The four girls, sophomores at Clairemont High School, were sitting around a table the other day, commiserating about their geometry troubles. Still, they said they felt lucky to be in that particular classroom, and they wondered whether a fifth friend, Debbie, could transfer in.

Tania gave Stella a puzzled look. "Does Greek count?" she asked.

Tania, Runa, Stella and Loan are participants in AVID (Advancement Via Individual Determination), a much-praised program designed to place minority students and those from low-income families on a fast track to college. They are among about 125 students who every day go to Room 206, the province of teacher Mary Catherine Swanson, for extra help with their studies and a bombardment of encouragement about the value of higher education.

At the moment, AVID is available only at Clairemont High in the San Diego schools. But there are discussions aimed at expanding the AVID concept into other schools. Educators and trustees in the San Diego Unified School District see AVID as a means of furthering integration in the classroom.

Although San Diego officials have won praise in recent years from court officials for their efforts to comply with court-mandated integration, "re-segregation" at the school site remains a sore point.

Under the guidelines established by the federal Office of Civil Rights, a classroom is considered ethnically balanced if the ratio is within plus or minus 20% of the ethnic makeup of the school's student population as a whole. The most recent survey of the San Diego schools, conducted in 1983-84, found 6% of the 14,260 individual classes to be ethnically imbalanced. That figure was encouraging to many officials--but it still meant that 835 classes were imbalanced.

Moreover, 745 other classes were found to be ethnically imbalanced for "justifiable" reasons--though "justifiable" is a debatable term. For example, it is clear why ethnic imbalance occurs in bilingual classes or a course like AVID. But some people wonder why the court and the Office of Civil Rights consider such an imbalance justifiable in the Gifted and Talented Education (GATE) program. Indeed, district officials have been engaged in an active campaign to identify and recruit more minorities into the GATE program.

To many, such ethnic imbalance represents a vestige of institutional racism in San Diego schools. While regular course offerings tend to be balanced, they say, Anglo students predominate in the advanced courses and minority students predominate in remedial courses. Many educators and parents believe that minority students are often unjustifiably "tracked" into remedial or regular courses and should instead be in more accelerated courses.

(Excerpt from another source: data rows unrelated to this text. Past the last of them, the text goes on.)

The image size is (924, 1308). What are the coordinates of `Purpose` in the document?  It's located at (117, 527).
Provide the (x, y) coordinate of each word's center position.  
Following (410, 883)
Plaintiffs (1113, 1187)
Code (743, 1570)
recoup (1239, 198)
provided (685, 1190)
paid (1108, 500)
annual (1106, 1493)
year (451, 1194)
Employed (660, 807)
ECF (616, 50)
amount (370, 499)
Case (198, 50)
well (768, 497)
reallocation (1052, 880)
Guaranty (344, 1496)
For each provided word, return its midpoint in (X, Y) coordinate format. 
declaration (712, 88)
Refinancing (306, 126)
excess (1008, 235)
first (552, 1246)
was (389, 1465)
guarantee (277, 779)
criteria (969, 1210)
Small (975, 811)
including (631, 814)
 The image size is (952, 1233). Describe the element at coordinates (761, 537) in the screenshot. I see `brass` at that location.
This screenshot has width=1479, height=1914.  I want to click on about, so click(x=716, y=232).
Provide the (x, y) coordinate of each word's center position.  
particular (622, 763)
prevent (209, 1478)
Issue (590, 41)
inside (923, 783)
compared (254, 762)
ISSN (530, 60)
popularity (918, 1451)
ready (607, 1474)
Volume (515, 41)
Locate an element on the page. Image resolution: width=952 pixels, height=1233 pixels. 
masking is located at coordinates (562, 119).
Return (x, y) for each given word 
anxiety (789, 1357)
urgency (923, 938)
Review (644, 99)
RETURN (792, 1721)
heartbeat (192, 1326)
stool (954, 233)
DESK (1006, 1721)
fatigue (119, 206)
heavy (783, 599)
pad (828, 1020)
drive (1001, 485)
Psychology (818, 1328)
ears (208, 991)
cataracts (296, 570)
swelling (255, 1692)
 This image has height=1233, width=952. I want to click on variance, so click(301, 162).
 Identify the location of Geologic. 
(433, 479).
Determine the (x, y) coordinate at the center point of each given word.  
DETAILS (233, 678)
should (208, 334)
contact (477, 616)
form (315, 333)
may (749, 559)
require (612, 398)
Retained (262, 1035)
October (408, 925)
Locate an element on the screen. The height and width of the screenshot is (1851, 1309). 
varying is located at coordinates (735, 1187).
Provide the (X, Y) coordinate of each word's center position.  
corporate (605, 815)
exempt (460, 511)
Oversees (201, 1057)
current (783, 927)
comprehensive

In the educational lingo of San Diego schools, this issue is known as "equity placement." The debate has raged for months. One side urges action to erase what it sees as unfair practices, and the other side urges caution, warning that the curriculum may be "watered down" if minority students allegedly being "held back" are moved too swiftly into more advanced courses.

The push for a demanding education is a constant in debate over ethnic balance. "Very often I think students are not pushed into challenging enough courses," said Supt. Thomas Payzant. His statement closely reflects the trustees' stance.

Two weeks ago, San Diego school district trustees finally managed to hammer out a policy definition for "equity placement":

"Equity in student placement means equal access to the highest degree of quality education for all students. Access is here defined as entrance to courses based on meeting established criteria for enrollment."

As the debate continues, district officials are trying to figure out a way to implement the policy. And that is where AVID may come in.

"From what I've seen of the model at Clairemont, I think it has a lot of potential," Payzant said. "We could have similar programs, and it may vary from school to school."

Trustee Kay Davis has proposed that the district allocate funds to expand the AVID concept to all 15 comprehensive high schools in the district in 1985-86; the program would be extended to every junior high school in the 1986-87 school year.

While district officials say they are supportive of the idea, Payzant stresses that budget constraints might limit the program, which requires extra funds to pay for tutors. District officials are also negotiating with private foundations to provide grants to expand AVID.